I wince at her loud voice, and we both glance toward the hall where Lily is sleeping in her bedroom.
Camryn leans over the table some and hisses through her teeth, “I’m penalizing you. No sex for a week.” She leans away again, pressing her back against the chair and smirks at me.
OK, this isn’t funny anymore.
I swallow down my pride, hesitate, and then say, “Come on, you can’t be serious. You like it as much as I do.”
“Of course I do,” she says. “But haven’t you ever heard anywhere that women have this magical ability to be able to live without it longer? I’ll get myself off.”
“You’re bluffing,” I say, not convinced.
She nods subtly with that hell-no-I’m-not gleam in her eye, and it’s making me nervous. “What are you going to do to make up for it, then?”
One side of my mouth lifts into a grin. “Whatever you want.” I pause, holding up my finger and add before it’s too late, “Well, as long as it’s not degrading, disgusting, or unfair.”
Her grin getting bigger, Camryn stands from the chair slowly. I watch every move she makes with the utmost attention, a part of me worried I’m going to miss something.
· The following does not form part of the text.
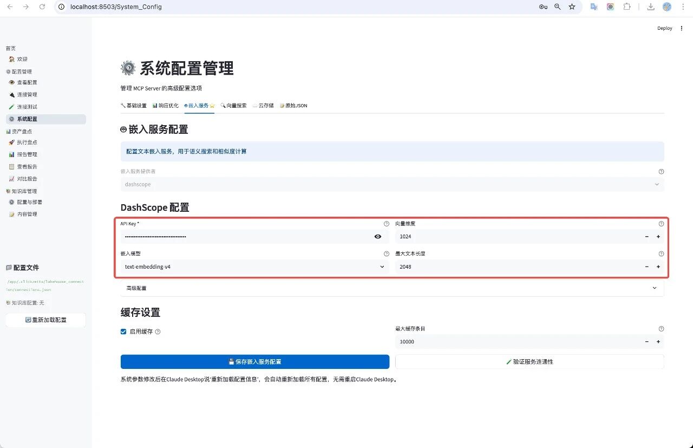Open 连接管理 in the sidebar
The image size is (693, 448).
pyautogui.click(x=27, y=95)
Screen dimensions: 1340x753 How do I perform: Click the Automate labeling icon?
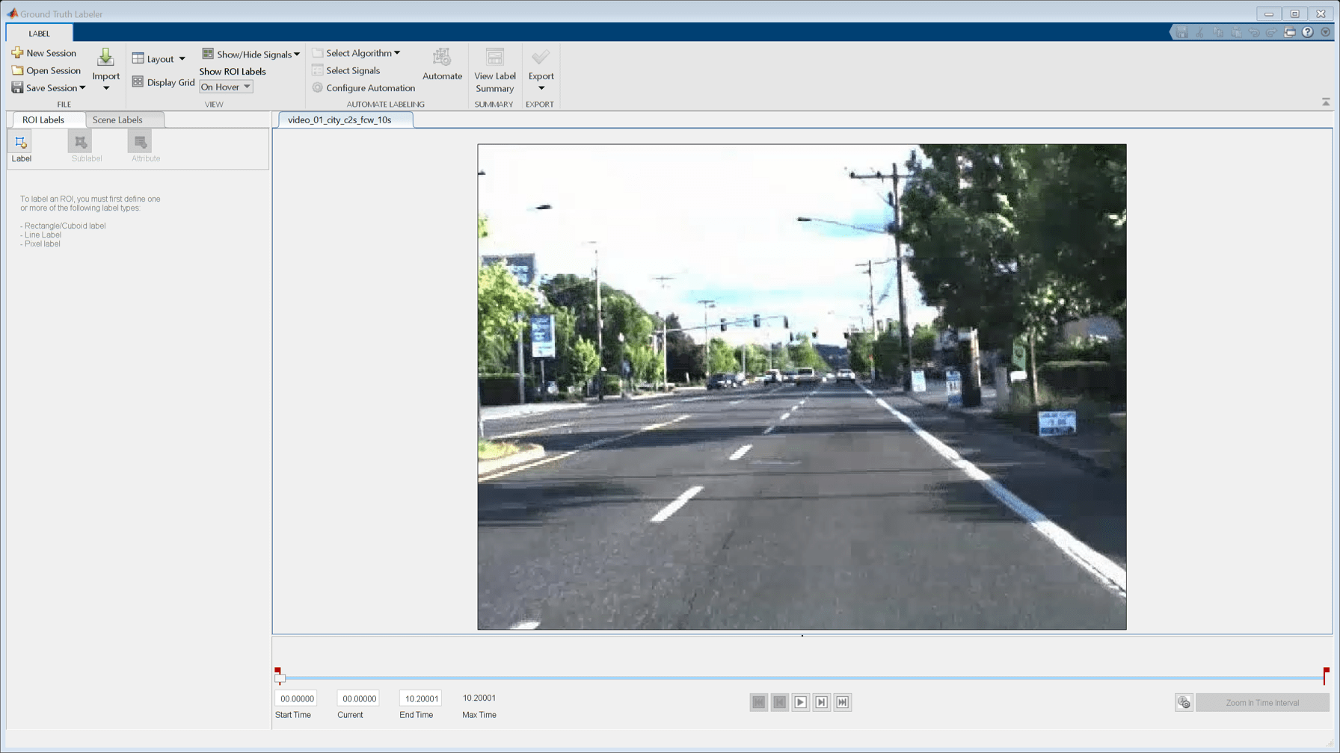[442, 58]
She fits her thumbs behind the elastic of her panties and taunts me with the idea of sliding them off.
Oh my fucking God… seriously? You call this a punishment?
I try to retain my composure, pretending as though the few gestures she’s made haven’t affected me in any way whatsoever when, in truth, it takes practically nothing to make me crazy for her.
She walks away from me.
“Where are you going?” I ask.
“To get myself off.”
“Huh?”
“You heard me.”
OK, so I did, but… that’s not how this was supposed to go down.
“But… what’s my punishment?”
She stops just long enough to turn and look back. “You’re going to watch.”
“Wait…what?”
I start to follow. Evil witch.
She goes into the living room and lies down on the couch, her head resting upon the arm, one leg propped over the back.
Evil, evil witch!
She looks up at me seductively and that’s all it takes; the second her eyes meet mine I move over and on top of her, crushing my mouth over hers. “No fucking way, babe,” I whisper hotly onto her mouth, and I kiss her even harder.
Her hands grasp the front of my shirt, her tongue tangled passionately with mine.
And then Lily starts to cry.
I stop. Camryn stops. We look at each other for a moment, both of us frustrated, but we can’t help but smile. Lily is a deep sleeper and hardly ever wakes up at night anymore, but somehow her timing tonight doesn’t surprise me.
“I’ll do it this time,” she says, lifting herself from the couch.
I stand up, running my hand over the top of my head.
After she disappears down the hallway, I head back into the kitchen and sit back down at the table to scrawl “Italy” on another strip of paper. I drop it into the hat and refold all of the others and drop them in it, too.
Minutes later, the house is quiet after Camryn gets Lily back to sleep. She sits down in the chair next to me again, pulling her bare legs onto the seat and crossing them. Propping one elbow upon the table, she rests her chin in her hand and looks at me with a warm smile, like something’s on her mind.
“Andrew,” she says. “Do you really think we can do this?”
“Do what, exactly?”
She rests both arms across the table out in front of her, tangling her fingers.
“Travel with Lily.”
I pause and then lean my back against the chair. “Yeah, I do think we can pull it off. Don’t you?”
Her smile weakens.
“Camryn, do you not want to travel anymore?”
She shakes her head. “No, that’s not it at all. I’m just really scared. I’ve never known anyone personally who has tried anything like that. It’s just scary. What if we’re just being delusional? Maybe normal people don’t do this sort of thing for a reason.”
At first, I was worried. I had this gut feeling that maybe she had changed her mind, and while I’d be OK with whatever she wanted to do, a part of me would’ve been disappointed for a while.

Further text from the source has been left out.